* **MATERIAL SHOWN**
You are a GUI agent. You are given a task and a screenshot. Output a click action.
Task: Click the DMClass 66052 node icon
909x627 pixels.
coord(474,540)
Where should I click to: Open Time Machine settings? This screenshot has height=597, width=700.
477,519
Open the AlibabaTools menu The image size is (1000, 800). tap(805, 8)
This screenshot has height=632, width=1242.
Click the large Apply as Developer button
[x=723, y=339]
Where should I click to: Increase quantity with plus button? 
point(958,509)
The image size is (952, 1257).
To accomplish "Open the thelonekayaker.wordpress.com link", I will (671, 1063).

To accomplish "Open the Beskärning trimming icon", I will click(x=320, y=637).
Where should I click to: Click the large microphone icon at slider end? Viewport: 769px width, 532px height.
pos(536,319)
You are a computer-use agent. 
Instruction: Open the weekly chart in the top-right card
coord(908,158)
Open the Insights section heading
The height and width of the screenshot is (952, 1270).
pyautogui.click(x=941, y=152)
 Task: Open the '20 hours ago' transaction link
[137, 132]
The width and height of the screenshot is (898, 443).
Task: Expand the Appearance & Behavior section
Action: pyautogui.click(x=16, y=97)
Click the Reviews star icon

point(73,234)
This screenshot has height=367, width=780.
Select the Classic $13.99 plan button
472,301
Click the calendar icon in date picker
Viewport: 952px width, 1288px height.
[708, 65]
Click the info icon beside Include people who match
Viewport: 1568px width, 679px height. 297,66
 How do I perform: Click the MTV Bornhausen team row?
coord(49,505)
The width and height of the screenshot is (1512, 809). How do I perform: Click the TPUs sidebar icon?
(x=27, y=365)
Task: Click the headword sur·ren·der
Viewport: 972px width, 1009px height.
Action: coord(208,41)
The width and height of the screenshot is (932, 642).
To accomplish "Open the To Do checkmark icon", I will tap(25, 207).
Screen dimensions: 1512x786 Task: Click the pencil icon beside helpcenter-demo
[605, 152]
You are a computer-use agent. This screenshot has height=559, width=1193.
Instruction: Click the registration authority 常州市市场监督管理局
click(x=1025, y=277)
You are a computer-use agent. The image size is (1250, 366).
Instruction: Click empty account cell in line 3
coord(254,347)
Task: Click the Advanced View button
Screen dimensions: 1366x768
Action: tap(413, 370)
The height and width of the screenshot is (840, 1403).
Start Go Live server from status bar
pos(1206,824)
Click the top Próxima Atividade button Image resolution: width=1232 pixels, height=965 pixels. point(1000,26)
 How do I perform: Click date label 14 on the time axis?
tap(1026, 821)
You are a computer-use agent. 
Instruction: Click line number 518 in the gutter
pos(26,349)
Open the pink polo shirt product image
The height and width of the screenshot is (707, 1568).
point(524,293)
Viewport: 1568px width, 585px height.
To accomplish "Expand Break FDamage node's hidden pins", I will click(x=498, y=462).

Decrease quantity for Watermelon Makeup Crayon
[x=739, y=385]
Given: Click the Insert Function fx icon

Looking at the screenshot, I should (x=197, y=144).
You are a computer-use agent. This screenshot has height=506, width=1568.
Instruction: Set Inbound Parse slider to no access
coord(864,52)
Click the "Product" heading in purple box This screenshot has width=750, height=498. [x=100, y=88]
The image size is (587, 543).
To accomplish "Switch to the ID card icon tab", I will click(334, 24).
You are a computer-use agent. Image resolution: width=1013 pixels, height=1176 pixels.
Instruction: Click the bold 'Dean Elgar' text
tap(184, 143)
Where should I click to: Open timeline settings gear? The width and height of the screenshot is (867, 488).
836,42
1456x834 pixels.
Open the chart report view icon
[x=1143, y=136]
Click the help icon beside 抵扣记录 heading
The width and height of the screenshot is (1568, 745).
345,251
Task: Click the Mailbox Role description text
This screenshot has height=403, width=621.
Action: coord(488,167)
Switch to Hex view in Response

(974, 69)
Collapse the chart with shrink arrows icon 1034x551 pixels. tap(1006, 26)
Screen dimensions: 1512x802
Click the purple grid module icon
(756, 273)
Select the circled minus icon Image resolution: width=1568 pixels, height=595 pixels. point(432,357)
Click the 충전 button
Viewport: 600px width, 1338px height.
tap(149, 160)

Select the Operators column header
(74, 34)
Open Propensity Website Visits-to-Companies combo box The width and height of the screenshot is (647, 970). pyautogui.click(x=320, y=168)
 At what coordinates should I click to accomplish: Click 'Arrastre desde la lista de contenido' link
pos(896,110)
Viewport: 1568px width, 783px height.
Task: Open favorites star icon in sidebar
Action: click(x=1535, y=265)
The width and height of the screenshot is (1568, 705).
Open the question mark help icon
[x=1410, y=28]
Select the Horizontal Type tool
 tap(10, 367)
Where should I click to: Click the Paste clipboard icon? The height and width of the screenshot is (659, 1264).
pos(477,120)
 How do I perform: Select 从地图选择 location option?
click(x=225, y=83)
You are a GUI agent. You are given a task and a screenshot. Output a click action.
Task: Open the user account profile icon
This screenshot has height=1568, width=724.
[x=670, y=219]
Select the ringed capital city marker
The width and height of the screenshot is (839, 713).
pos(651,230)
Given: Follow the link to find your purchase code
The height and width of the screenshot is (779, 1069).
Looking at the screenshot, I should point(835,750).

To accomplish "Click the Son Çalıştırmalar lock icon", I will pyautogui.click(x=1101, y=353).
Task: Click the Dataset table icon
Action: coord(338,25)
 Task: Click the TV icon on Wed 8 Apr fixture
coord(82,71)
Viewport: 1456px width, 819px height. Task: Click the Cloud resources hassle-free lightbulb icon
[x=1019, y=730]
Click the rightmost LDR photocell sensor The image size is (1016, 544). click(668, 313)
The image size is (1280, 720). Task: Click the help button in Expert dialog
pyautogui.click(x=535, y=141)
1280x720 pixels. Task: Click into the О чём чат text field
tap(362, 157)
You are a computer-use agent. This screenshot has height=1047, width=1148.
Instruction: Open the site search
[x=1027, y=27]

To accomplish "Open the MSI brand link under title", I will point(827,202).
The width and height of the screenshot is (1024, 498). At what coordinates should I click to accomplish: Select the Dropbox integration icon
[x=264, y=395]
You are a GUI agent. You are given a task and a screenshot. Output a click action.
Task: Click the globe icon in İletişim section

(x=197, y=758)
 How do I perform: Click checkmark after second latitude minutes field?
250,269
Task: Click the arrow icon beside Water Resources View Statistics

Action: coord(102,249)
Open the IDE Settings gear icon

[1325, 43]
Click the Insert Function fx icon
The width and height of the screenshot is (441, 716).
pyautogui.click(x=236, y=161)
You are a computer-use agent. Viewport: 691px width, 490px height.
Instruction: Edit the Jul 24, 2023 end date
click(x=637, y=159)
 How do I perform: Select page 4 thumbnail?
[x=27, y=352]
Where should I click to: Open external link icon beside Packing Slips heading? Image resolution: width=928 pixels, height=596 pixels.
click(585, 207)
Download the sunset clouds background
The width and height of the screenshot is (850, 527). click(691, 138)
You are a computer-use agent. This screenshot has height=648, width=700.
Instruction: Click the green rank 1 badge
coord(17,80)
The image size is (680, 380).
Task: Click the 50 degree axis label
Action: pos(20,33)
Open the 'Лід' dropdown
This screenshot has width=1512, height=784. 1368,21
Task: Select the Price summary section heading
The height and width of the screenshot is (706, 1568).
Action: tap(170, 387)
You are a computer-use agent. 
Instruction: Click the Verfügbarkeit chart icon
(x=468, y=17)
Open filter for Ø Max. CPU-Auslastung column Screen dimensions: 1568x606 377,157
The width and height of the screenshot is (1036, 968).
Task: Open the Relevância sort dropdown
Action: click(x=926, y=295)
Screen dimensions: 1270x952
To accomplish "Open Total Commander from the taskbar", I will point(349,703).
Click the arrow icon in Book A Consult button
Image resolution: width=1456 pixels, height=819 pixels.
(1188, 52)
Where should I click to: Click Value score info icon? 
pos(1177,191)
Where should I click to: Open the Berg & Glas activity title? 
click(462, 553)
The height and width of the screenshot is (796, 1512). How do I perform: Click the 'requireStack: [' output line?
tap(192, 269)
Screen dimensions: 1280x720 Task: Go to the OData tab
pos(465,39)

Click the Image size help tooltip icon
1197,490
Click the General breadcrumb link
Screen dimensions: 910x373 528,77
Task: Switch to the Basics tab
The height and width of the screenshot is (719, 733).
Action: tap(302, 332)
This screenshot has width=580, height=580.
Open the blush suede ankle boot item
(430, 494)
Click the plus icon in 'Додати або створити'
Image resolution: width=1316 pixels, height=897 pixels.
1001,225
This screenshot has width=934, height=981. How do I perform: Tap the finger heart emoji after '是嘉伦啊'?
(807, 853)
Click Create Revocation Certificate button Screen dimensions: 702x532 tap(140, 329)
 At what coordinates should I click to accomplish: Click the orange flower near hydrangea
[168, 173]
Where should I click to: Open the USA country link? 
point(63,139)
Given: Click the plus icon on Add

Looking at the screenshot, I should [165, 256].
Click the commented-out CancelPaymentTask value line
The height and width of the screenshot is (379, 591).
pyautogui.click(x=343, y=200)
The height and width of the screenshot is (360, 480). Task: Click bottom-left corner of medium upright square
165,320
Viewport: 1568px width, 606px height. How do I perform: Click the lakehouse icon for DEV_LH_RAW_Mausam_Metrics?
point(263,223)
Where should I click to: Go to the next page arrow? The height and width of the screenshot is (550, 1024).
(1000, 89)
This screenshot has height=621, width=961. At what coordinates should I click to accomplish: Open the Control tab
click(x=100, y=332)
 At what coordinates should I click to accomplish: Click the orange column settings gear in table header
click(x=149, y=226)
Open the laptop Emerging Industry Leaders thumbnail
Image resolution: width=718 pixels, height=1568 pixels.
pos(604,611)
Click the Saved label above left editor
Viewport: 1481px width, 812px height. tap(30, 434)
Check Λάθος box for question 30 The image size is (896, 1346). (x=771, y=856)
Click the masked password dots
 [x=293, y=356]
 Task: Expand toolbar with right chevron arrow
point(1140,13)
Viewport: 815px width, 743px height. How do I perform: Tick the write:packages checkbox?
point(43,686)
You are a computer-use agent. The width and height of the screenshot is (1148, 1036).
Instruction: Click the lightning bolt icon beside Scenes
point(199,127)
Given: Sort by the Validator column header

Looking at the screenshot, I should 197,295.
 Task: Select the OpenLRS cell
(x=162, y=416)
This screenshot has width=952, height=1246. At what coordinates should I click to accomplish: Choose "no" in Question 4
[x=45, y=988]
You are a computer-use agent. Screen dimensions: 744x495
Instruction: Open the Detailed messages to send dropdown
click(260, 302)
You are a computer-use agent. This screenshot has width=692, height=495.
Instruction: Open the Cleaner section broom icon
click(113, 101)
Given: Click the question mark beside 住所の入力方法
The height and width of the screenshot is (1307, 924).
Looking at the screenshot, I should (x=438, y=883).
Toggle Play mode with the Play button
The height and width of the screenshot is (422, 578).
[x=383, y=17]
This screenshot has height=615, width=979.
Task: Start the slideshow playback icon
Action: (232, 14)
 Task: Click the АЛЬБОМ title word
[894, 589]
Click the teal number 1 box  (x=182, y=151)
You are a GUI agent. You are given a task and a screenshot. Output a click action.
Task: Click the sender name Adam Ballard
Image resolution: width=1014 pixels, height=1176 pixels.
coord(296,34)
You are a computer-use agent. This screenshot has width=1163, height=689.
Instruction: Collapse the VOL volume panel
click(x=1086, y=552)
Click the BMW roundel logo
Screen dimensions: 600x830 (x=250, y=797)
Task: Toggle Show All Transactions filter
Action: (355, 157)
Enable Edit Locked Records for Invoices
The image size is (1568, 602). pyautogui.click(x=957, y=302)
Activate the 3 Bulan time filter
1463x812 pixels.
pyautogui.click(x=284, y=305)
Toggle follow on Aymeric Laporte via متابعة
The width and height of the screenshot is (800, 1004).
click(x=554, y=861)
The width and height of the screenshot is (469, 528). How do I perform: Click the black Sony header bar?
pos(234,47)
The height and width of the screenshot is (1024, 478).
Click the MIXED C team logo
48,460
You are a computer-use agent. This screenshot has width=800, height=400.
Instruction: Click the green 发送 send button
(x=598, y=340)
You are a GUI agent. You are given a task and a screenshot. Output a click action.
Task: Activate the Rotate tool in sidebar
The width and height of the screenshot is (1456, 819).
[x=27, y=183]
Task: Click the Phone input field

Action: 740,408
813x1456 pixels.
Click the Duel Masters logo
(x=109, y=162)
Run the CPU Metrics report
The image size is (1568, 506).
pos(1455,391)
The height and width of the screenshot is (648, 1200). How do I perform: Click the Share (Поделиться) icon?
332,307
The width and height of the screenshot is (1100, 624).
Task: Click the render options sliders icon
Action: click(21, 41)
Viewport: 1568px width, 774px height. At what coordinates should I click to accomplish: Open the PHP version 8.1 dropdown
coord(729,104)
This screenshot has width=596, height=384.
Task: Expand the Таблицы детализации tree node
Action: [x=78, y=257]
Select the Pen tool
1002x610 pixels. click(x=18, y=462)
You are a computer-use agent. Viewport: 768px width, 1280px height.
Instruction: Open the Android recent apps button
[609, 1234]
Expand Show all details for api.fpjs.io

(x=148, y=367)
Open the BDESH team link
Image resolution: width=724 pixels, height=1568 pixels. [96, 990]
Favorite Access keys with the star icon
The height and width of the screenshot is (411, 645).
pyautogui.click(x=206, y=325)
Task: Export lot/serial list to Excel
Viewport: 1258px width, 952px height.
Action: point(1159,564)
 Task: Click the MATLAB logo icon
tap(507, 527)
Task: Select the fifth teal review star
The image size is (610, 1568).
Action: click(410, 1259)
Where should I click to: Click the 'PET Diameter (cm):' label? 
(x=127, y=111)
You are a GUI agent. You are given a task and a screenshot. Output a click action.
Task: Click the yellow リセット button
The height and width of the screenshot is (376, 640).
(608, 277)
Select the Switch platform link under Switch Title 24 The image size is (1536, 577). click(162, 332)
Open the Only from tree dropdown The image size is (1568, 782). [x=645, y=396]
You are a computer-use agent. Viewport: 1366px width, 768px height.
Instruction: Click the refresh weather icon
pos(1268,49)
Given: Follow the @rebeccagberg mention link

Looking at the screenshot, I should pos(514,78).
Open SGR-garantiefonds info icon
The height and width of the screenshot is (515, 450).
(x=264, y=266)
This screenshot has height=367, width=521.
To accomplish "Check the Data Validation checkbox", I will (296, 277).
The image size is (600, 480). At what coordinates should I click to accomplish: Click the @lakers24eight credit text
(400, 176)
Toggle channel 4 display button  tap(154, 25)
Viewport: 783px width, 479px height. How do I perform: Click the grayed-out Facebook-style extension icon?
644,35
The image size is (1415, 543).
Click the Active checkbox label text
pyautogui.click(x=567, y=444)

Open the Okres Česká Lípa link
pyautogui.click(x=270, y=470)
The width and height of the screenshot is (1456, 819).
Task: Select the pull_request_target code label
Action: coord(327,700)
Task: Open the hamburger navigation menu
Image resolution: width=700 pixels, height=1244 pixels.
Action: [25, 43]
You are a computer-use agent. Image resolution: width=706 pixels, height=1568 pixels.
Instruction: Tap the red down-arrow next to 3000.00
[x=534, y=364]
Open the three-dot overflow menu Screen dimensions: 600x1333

* **WORK REQUIRED**
All that is wanted is the lines from the one containing "Task: Open the hamburger navigation menu" through the last line of the records, restated word for word.

* **SOLUTION TO THE PROBLEM**
Task: Open the hamburger navigation menu
Image resolution: width=700 pixels, height=1244 pixels.
Action: [25, 43]
You are a computer-use agent. Image resolution: width=706 pixels, height=1568 pixels.
Instruction: Tap the red down-arrow next to 3000.00
[x=534, y=364]
Open the three-dot overflow menu Screen dimensions: 600x1333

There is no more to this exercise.